HEIST: A Graph Foundation Model for Spatial Transcriptomics and Proteomics Data
- URL: http://arxiv.org/abs/2506.11152v1
- Date: Wed, 11 Jun 2025 12:29:01 GMT
- Title: HEIST: A Graph Foundation Model for Spatial Transcriptomics and Proteomics Data
- Authors: Hiren Madhu, João Felipe Rocha, Tinglin Huang, Siddharth Viswanath, Smita Krishnaswamy, Rex Ying,
- Abstract summary: We introduce HEIST, a hierarchical graph transformer-based model for spatial transcriptomics data.<n>HEIST is pre-trained on 22.3M cells from 124 tissues across 15 organs.<n>It effectively encodes the microenvironmental influences in cell embeddings, enabling the discovery of spatially-informed subpopulations.

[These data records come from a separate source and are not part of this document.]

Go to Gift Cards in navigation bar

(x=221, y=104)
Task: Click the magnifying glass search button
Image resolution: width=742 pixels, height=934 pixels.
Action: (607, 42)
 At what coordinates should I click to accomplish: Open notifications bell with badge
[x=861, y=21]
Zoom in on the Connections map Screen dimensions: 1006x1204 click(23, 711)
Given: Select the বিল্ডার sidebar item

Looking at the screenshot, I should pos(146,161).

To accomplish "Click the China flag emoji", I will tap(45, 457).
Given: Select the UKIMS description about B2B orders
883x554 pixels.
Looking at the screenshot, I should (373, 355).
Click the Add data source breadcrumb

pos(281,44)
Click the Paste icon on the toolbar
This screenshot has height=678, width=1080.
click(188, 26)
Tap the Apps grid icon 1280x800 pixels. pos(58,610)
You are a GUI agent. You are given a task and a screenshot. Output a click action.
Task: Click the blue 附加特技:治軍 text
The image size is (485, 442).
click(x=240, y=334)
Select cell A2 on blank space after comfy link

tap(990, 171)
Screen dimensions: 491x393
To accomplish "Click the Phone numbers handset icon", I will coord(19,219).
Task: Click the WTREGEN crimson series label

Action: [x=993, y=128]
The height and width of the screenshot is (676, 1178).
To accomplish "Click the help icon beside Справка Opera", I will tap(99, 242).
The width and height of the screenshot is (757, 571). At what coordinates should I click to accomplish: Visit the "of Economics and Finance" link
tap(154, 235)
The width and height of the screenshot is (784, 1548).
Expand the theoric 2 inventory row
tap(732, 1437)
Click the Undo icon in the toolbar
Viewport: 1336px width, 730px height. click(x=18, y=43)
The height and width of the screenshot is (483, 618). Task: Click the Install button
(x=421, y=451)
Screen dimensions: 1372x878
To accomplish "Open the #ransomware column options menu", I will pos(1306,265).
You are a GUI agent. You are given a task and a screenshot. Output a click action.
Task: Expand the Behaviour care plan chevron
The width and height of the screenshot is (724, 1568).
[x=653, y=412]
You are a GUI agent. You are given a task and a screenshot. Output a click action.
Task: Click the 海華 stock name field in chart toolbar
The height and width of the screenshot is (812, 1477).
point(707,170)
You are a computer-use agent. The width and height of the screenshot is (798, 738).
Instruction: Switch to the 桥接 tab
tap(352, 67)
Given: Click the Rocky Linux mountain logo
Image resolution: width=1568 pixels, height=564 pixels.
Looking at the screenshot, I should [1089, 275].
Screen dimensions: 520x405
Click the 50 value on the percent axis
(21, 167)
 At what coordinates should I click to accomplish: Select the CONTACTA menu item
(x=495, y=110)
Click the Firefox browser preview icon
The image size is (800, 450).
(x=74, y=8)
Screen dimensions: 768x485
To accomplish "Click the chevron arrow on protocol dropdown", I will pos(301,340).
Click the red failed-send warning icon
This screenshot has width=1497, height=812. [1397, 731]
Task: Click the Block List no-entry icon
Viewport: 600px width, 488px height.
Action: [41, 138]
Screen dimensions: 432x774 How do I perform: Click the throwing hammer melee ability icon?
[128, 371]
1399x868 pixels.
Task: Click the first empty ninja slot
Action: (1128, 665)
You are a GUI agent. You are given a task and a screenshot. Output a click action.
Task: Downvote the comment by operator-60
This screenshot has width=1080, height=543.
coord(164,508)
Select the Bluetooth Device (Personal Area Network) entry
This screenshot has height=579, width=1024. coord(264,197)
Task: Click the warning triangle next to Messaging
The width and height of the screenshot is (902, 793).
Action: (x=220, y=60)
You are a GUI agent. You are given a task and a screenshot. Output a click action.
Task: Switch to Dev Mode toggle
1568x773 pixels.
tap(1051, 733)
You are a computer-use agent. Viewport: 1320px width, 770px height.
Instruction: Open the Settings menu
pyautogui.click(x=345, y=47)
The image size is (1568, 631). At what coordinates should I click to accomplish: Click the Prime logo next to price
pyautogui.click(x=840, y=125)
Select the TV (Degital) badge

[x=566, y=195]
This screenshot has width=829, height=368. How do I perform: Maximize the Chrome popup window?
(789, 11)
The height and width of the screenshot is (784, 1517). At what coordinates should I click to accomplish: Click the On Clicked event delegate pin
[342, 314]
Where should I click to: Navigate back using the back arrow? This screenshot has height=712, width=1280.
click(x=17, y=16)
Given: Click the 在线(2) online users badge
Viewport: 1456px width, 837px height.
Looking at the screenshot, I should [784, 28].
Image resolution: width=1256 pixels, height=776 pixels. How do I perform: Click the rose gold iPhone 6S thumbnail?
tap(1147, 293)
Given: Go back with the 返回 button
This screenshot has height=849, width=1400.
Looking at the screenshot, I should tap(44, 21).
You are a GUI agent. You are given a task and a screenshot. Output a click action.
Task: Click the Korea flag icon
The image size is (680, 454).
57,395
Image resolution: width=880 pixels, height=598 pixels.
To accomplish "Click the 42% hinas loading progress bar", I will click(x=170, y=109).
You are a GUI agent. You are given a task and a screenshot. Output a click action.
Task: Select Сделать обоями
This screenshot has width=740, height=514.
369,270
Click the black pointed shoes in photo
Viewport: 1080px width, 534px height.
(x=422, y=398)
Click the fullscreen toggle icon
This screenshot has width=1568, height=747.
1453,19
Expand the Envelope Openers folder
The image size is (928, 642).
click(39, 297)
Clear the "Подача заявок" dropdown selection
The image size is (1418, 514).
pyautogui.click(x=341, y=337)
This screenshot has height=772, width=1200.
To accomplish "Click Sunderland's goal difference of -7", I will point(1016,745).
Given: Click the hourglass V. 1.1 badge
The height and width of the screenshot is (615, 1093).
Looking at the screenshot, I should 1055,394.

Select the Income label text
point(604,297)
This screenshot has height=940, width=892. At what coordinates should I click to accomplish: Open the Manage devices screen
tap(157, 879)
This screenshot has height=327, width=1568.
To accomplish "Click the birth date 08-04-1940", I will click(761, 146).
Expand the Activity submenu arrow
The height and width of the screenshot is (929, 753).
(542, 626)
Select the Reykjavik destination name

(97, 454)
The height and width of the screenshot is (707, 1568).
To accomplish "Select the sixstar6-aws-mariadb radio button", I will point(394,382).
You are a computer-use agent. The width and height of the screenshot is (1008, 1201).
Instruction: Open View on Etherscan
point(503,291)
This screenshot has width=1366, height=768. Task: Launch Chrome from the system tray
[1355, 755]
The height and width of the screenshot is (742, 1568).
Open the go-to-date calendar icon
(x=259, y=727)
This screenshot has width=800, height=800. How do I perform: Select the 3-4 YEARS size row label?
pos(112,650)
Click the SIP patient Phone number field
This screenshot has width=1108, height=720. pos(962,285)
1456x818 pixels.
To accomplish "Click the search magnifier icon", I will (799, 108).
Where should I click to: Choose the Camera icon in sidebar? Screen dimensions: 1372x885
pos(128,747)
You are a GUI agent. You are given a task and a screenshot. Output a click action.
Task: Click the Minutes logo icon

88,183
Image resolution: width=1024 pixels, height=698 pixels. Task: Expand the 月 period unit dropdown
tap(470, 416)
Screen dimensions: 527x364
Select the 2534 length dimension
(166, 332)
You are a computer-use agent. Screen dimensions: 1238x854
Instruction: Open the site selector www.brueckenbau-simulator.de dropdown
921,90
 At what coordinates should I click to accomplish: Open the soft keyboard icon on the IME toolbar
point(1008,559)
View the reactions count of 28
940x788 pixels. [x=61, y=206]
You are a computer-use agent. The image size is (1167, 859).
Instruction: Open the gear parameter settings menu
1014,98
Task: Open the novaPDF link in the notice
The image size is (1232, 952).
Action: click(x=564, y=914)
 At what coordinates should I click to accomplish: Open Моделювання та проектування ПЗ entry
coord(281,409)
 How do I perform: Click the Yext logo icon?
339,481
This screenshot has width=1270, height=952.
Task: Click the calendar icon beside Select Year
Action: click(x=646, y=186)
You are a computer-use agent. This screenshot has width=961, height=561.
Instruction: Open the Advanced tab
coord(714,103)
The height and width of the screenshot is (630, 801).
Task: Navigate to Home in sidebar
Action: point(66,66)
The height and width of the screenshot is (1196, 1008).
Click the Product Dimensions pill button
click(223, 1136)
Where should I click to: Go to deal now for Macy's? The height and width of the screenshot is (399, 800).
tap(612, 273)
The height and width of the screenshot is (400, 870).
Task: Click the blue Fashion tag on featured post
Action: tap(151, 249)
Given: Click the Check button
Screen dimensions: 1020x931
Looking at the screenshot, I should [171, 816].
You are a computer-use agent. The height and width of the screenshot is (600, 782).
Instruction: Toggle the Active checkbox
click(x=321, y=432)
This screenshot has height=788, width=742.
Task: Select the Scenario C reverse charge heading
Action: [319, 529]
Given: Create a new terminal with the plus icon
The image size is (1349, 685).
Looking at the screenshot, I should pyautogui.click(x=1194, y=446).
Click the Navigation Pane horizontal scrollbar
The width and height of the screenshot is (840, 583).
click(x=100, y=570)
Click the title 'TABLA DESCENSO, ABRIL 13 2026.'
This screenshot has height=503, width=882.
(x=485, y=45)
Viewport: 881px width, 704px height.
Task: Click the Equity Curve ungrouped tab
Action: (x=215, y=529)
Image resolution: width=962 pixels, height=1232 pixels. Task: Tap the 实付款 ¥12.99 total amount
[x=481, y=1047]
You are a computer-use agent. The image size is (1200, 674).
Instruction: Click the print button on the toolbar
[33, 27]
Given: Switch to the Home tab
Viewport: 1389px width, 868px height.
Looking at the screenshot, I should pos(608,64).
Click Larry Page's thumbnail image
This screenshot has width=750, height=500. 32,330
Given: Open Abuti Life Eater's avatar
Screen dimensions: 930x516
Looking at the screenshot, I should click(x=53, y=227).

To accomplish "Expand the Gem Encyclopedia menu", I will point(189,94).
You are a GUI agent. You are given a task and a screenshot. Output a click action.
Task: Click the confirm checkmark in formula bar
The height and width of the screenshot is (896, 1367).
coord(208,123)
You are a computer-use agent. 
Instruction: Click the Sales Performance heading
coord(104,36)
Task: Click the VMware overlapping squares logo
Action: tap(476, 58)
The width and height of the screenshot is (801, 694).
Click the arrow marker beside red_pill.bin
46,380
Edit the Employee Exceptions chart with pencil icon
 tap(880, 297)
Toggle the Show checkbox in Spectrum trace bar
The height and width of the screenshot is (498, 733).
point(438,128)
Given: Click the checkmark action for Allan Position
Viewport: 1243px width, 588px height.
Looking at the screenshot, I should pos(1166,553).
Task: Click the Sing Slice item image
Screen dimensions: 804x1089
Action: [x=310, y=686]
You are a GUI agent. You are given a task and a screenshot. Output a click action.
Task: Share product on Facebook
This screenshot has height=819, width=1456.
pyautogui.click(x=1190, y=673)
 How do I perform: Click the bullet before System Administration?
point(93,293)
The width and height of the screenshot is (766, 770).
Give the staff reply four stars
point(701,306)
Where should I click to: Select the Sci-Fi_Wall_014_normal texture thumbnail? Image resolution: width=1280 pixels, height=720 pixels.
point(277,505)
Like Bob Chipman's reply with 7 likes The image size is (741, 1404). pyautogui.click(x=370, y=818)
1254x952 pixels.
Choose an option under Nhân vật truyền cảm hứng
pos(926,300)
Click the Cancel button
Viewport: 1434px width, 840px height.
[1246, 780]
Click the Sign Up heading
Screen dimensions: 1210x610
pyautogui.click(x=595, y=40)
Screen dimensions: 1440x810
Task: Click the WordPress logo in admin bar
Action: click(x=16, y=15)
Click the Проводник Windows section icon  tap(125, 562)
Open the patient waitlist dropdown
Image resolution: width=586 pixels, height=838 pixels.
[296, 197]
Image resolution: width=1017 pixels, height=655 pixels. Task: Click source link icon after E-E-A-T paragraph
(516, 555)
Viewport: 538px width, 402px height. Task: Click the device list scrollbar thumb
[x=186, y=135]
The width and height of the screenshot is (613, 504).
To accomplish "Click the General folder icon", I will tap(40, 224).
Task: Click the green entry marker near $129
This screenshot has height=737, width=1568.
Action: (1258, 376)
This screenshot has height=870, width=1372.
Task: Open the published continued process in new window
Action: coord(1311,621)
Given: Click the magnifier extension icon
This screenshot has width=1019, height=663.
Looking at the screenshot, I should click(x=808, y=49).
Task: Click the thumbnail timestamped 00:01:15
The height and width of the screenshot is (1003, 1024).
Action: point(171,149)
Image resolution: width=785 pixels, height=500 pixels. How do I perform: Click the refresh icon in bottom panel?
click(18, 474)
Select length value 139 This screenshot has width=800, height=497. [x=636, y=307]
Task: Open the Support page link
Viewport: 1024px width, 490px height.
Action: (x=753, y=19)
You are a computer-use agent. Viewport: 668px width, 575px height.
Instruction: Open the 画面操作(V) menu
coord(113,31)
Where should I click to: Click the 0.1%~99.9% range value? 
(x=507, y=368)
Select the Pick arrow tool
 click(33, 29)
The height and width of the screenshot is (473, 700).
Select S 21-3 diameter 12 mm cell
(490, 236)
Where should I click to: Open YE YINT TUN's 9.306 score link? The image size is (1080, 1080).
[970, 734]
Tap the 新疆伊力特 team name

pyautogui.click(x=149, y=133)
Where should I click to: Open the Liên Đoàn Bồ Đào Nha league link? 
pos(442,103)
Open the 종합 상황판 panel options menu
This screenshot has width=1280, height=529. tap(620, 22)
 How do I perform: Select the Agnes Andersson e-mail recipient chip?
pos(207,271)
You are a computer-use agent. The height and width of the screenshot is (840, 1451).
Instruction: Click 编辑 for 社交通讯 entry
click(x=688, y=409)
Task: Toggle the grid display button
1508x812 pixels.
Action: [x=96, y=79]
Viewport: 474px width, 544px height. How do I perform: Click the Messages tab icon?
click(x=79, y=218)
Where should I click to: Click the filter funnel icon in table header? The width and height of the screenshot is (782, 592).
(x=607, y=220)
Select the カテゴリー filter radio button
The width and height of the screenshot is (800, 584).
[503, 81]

- Score: 13.66950862644406
- License: http://creativecommons.org/licenses/by/4.0/
- Abstract: Single-cell transcriptomics has become a great source for data-driven insights into biology, enabling the use of advanced deep learning methods to understand cellular heterogeneity and transcriptional regulation at the single-cell level. With the advent of spatial transcriptomics data we have the promise of learning about cells within a tissue context as it provides both spatial coordinates and transcriptomic readouts. However, existing models either ignore spatial resolution or the gene regulatory information. Gene regulation in cells can change depending on microenvironmental cues from neighboring cells, but existing models neglect gene regulatory patterns with hierarchical dependencies across levels of abstraction. In order to create contextualized representations of cells and genes from spatial transcriptomics data, we introduce HEIST, a hierarchical graph transformer-based foundation model for spatial transcriptomics and proteomics data. HEIST models tissue as spatial cellular neighborhood graphs, and each cell is, in turn, modeled as a gene regulatory network graph. The framework includes a hierarchical graph transformer that performs cross-level message passing and message passing within levels. HEIST is pre-trained on 22.3M cells from 124 tissues across 15 organs using spatially-aware contrastive learning and masked auto-encoding objectives. Unsupervised analysis of HEIST representations of cells, shows that it effectively encodes the microenvironmental influences in cell embeddings, enabling the discovery of spatially-informed subpopulations that prior models fail to differentiate. Further, HEIST achieves state-of-the-art results on four downstream task such as clinical outcome prediction, cell type annotation, gene imputation, and spatially-informed cell clustering across multiple technologies, highlighting the importance of hierarchical modeling and GRN-based representations.